- _Stored entries_:
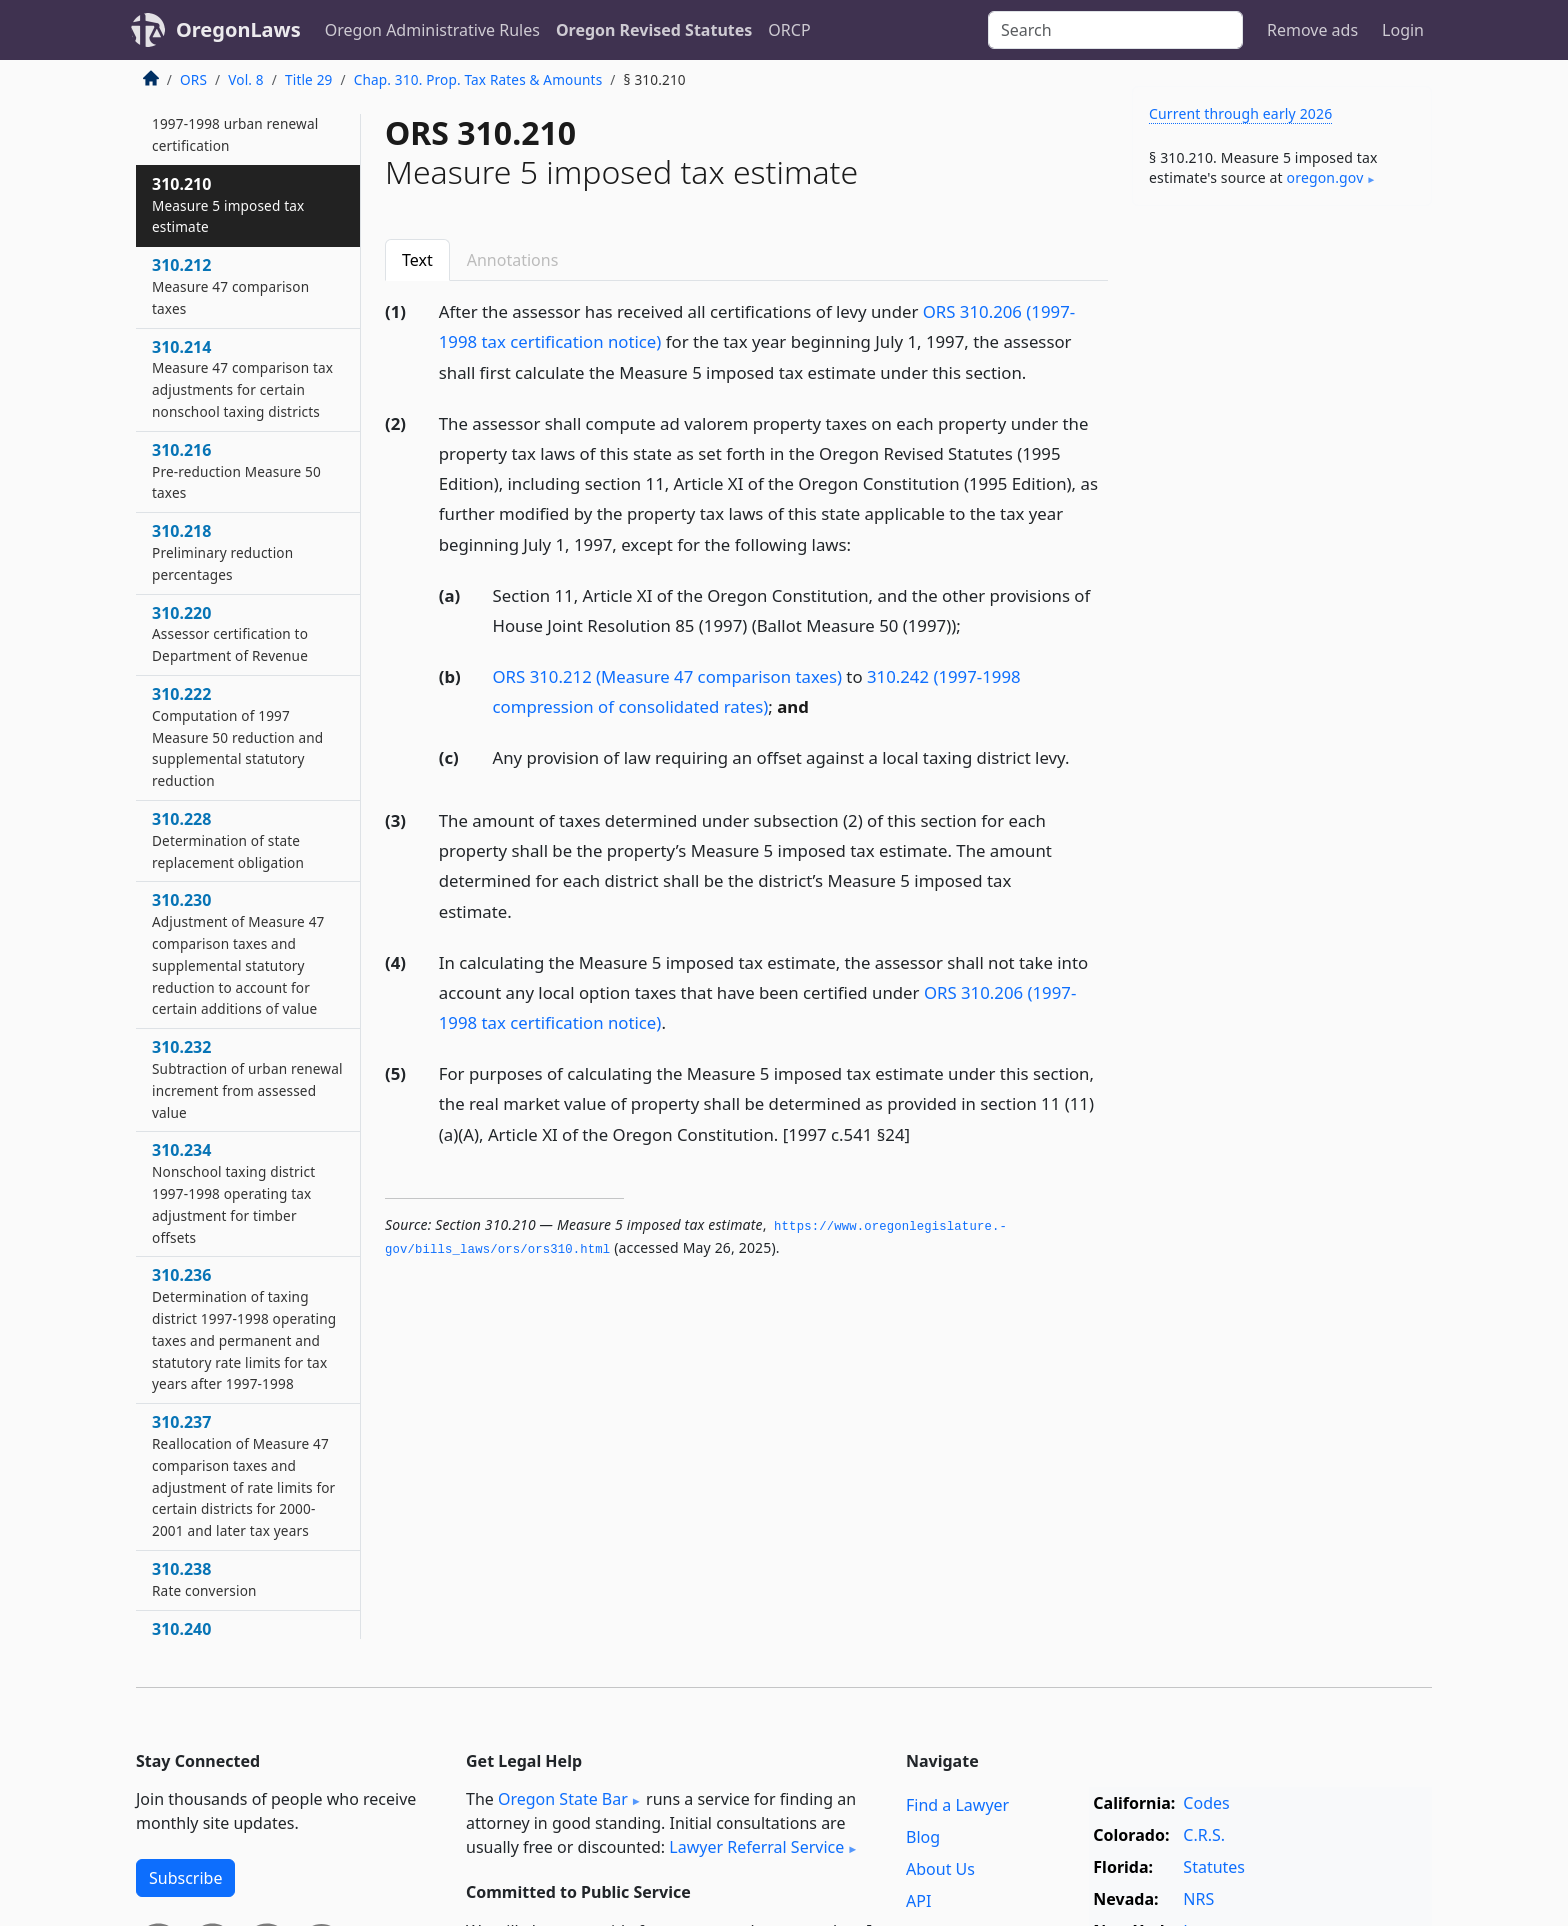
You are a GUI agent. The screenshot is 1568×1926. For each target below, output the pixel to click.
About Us (940, 1869)
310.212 (230, 286)
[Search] (1115, 30)
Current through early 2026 (1240, 113)
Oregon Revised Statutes (654, 30)
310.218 (222, 552)
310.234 (233, 1192)
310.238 (204, 1579)
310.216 (236, 471)
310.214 (242, 378)
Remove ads (1312, 30)
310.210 (228, 205)
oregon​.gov (1325, 177)
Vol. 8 (246, 79)
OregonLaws (238, 29)
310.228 (228, 840)
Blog (923, 1837)
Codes (1206, 1803)
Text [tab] (417, 260)
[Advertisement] (1282, 534)
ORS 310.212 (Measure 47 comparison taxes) (667, 676)
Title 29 (309, 79)
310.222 (237, 736)
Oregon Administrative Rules (432, 30)
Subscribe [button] (185, 1878)
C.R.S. (1204, 1835)
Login (1403, 30)
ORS (193, 79)
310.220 (230, 634)
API (918, 1901)
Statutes (1214, 1867)
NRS (1198, 1899)
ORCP (789, 30)
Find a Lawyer (957, 1805)
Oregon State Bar (563, 1799)
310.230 (238, 953)
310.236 (244, 1328)
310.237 (243, 1475)
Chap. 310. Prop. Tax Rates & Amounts (478, 79)
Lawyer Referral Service (756, 1847)
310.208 (235, 124)
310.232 (247, 1078)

- _WHAT IS ASKED_:
Reproduce every line above verbatim, omitting the pictures.

- _RESULT OF THE EXERCISE_:
You are a GUI agent. The screenshot is 1568×1926. For each target below, output the pixel to click.
About Us (940, 1869)
310.212 (230, 286)
[Search] (1115, 30)
Current through early 2026 (1240, 113)
Oregon Revised Statutes (654, 30)
310.218 (222, 552)
310.234 (233, 1192)
310.238 (204, 1579)
310.216 (236, 471)
310.214 (242, 378)
Remove ads (1312, 30)
310.210 (228, 205)
oregon​.gov (1325, 177)
Vol. 8 (246, 79)
OregonLaws (238, 29)
310.228 (228, 840)
Blog (923, 1837)
Codes (1206, 1803)
Text [tab] (417, 260)
[Advertisement] (1282, 534)
ORS 310.212 (Measure 47 comparison taxes) (667, 676)
Title 29 (309, 79)
310.222 (237, 736)
Oregon Administrative Rules (432, 30)
Subscribe [button] (185, 1878)
C.R.S. (1204, 1835)
Login (1403, 30)
ORS (193, 79)
310.220 (230, 634)
API (918, 1901)
Statutes (1214, 1867)
NRS (1198, 1899)
ORCP (789, 30)
Find a Lawyer (957, 1805)
Oregon State Bar (563, 1799)
310.230 (238, 953)
310.236 (244, 1328)
310.237 (243, 1475)
Chap. 310. Prop. Tax Rates & Amounts (478, 79)
Lawyer Referral Service (756, 1847)
310.208 (235, 124)
310.232 (247, 1078)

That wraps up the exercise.